By-and-by the postman was seen coming up the avenue. Annie ran to meet him. She had been delayed for a day in leaving Lyttelton School, and she knew, therefore, that Mabel’s invitation would probably arrive at Rashleigh Rectory this morning. Yes; here it was in Mabel’s own writing. Annie looked at the outside of the envelope for a minute or two with intense appreciation; then she deliberately opened it and took out two letters. The first was from no less a person than Lady Lushington herself:
“My dear Miss Brooke,—I write by Mabel’s wish to beg of you to join my niece and myself here early next week. We are going to Switzerland, where we hope you will accompany us, but will remain here at the ‘Grand’ until Wednesday. If you can manage to be with us on Tuesday night, that will be quite time enough. I hope your uncle will spare you to us; and you may assure him that while you are my guest you will be treated as though you were my child, and will have no expense of any sort.
“Looking forward to making your acquaintance, and with my compliments to your uncle, believe me, yours sincerely, Henrietta Lushington.”

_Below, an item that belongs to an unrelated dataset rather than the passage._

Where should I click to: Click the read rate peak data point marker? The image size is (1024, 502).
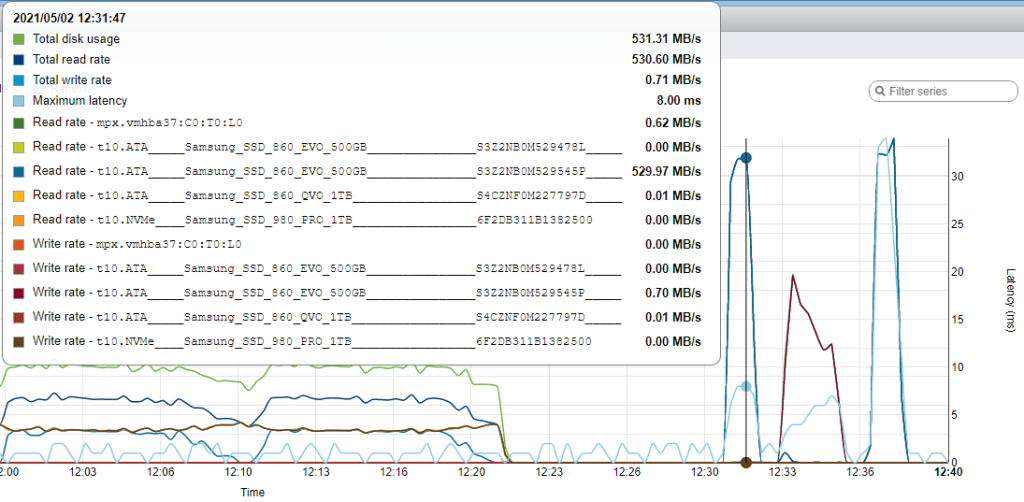[745, 158]
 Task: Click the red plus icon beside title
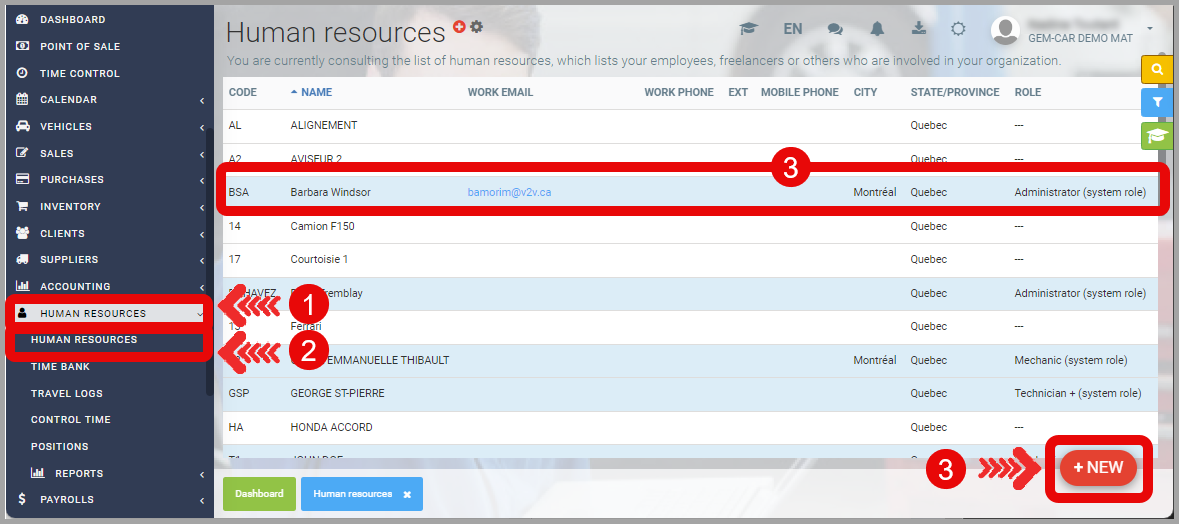[459, 27]
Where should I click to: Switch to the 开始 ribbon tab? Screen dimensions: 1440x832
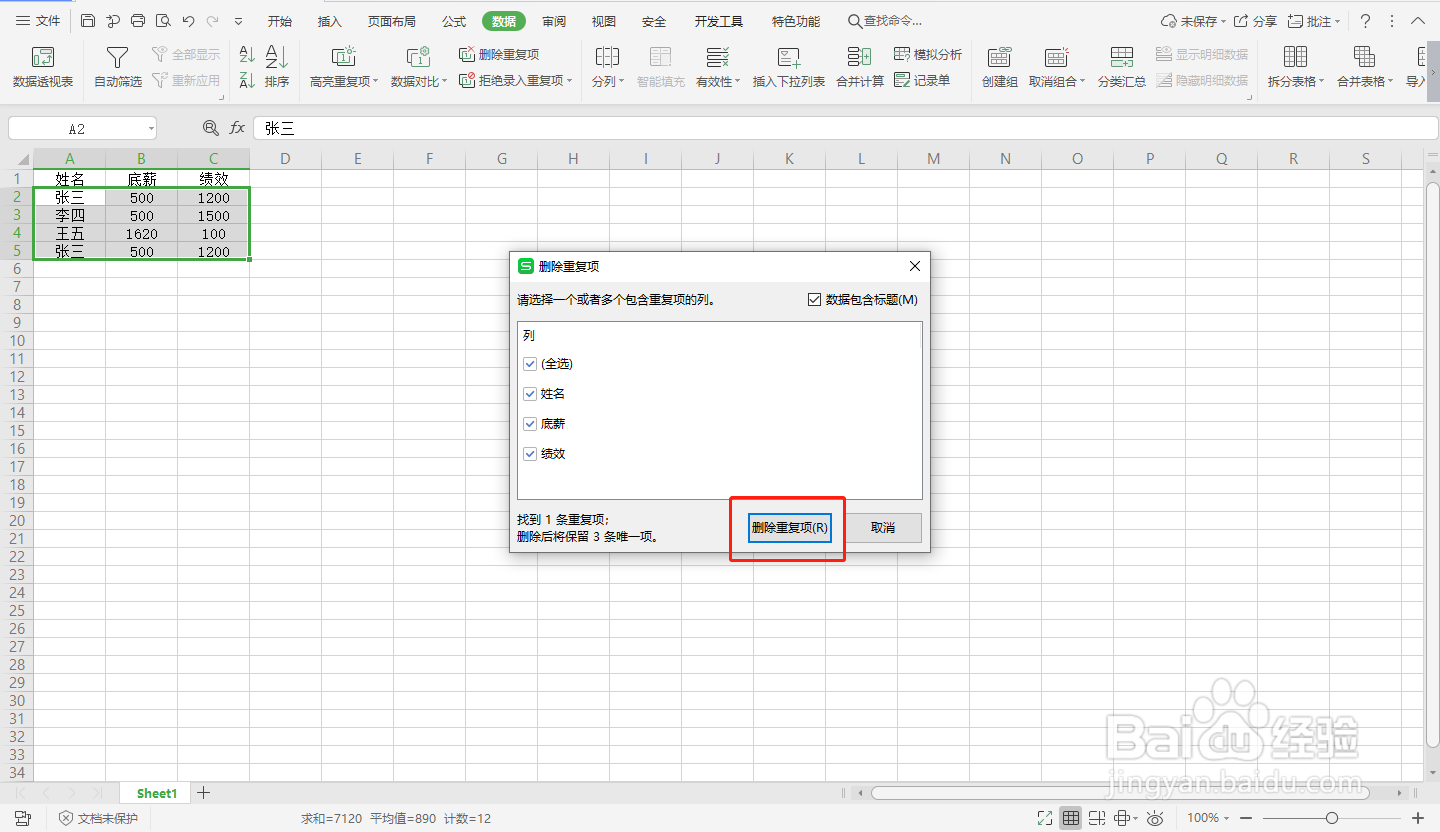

“Hurrah! hurrah!” cried Annie. She read the other letter, but more carelessly; Lady Lushington’s was the important one. Mabel wrote:
“Dear Annie,—It is all right. Don’t fail to be with us on Tuesday night. Aunt Henrietta will send Parker to meet you at the Gare du Nord, and you will doubtless find some escort to bring you to Paris. It’s great fun here, although the weather is very hot, and we are dying to be away amongst the cool mountains of Switzerland. Aunt Henrietta goes to all the fashionable hotels, and dresses exquisitely, so if you can screw a little money out of that old flint of an uncle of yours, so much the better; but even if you are shabby, I dare say I can manage to rig you up.—Your affectionate friend, Mabel Lushington.”
“P.S.—That awful bill has not come yet! I shake when I think of it.
“P.S.Number 2.—I am very glad now that I took your advice. It is heavenly to be emancipated. I wouldn’t be back at that odious school for a kingdom. Do come quickly.”
Armed with these letters, Annie now entered the same little room where she and her uncle had partaken of their supper on the previous night.